Não vem que não tem

Entre tantos assuntos para virar um texto, decidi hoje falar diretamente. Da Yulle de cá, pra quem estiver lendo daí. Sem muito enfeite, história ou rodeios. Vamos bater um papo de boa e falar do que acontece todo dia? Eu tenho certeza que você aí também passa por isso. Ah, e vamos combinar uma coisinha aqui: vamos simplificar as coisas!

Já dizia aquele samba: Nem vem que não tem! Não ando com muita paciência pra “meios” sabe?! Meio assunto, meia conversa, meia vontade, meio bem ou meio mal. Meio termo! Ou é o termo inteiro ou nada dele. Não é ser radical, mas é que esse negócio de ser nota 5 já deu. Não sei para você, mas para mim o tempo está correndo tão rápido, que sinto como se fosse um monte de areia escapando por entre os dedos. A gente faz força pra segurar cada grão, mas escapa. O tempo é isso. E é agora, não é depois.

Agora tá na moda falar de reciprocidade né?! Então vamos falar também. Como o próprio significado da palavra diz, ser recíproco é ser mútuo. Trocando em miúdos, seria a via de mão dupla. Colaboração! COLABORAÇÃO! Não adianta achar que algo vai durar quando você não faz sua parte. Seja onde for e em qualquer tipo de relação que tenha na vida. É preciso dar pra receber em troca. Mas sem joguinhos sabe?! Sem ficar de mimimi. Quer falar? Fala! Tá com saudade? Procura! Não gostou? Pergunta!

Esse negócio de ficar achando problema onde existe solução me mata! E, infelizmente, tem muita gente que tende a ser sempre o do contra.
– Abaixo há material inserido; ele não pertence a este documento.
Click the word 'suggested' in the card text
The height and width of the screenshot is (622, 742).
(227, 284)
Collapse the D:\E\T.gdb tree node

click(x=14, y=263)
Tem coisa mais chata que isso? Não… não tem.  Gente… é tão simples e a gente complica tanto a troco de que? Vamos perdendo chances, afastando de pessoas que a gente gosta, deixando de viver mais histórias por orgulho puro. Porque se fulano não vai atrás de você, você também não pode ir. Ah vá! Faça-me o favor! Já somos grandinhos pra isso.

Então “não vem de garfo que hoje é dia de sopa!”. Não me esquenta em banho Maria porque tenho pavor de coisa morna. Ou coloca pra entrar em ebulição ou deixa fria. Seja e esteja! Esquece esse papo aí de desapego, porque é numa dessas que a gente vai se perdendo. Indiferença nas relações humanas só nos faz menores. Menores no amor, menores na convivência, menores no aprendizado e na evolução.

Então, como diz meu pai: Não inventa moda não! Faça o que sua vontade te diz e deixe de lado o que todos acham certo. Não deixe de mostrar sentimentos e sensações, só porque o mundo anda frio e insensível. Não deixe as coisas passarem sem realmente aproveitá-las… Aproveite à sua maneira. Mas aproveite. Ninguém disse que é fácil… Mas é simples. É só desligar a chavinha e ir. Só ir.